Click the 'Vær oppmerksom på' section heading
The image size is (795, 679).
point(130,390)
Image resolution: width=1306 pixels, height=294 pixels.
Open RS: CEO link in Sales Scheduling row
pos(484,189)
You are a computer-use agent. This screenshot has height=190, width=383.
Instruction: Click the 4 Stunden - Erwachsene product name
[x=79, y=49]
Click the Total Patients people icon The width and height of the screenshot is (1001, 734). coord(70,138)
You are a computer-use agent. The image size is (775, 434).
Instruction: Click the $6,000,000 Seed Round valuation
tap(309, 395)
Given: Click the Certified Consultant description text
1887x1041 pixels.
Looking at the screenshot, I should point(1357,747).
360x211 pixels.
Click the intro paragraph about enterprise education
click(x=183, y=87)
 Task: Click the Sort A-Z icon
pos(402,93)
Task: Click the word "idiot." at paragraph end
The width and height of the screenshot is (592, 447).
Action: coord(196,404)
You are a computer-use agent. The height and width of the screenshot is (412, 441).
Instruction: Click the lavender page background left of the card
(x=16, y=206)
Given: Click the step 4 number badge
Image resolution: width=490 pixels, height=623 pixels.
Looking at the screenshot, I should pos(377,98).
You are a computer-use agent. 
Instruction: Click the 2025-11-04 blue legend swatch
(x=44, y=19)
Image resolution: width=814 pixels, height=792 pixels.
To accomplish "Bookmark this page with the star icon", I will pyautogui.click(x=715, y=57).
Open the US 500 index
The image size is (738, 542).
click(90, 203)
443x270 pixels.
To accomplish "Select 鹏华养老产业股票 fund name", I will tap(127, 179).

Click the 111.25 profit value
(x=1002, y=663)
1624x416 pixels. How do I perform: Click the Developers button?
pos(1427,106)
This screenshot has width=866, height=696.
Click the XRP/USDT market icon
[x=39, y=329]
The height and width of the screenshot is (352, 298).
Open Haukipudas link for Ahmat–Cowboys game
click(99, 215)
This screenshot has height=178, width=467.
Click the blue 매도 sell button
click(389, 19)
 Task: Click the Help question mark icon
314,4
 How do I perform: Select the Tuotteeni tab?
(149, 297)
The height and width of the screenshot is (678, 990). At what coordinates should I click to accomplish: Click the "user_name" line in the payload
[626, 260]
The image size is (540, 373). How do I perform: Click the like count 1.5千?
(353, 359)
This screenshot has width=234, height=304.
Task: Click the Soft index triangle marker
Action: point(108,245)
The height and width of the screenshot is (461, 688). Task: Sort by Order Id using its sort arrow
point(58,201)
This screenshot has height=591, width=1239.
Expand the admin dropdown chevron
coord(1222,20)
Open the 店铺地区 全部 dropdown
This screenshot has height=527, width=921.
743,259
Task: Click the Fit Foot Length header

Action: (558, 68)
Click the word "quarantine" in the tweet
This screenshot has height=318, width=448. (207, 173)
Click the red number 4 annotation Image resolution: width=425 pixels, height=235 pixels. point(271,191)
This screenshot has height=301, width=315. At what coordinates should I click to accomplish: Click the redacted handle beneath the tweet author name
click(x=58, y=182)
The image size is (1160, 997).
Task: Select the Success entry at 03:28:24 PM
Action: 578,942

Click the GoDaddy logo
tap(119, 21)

** Action item **
Which lines of the material above hold the string "Given"? Pull them out.

** Solution **
Given: Click the Certified Consultant description text
Given: Click the step 4 number badge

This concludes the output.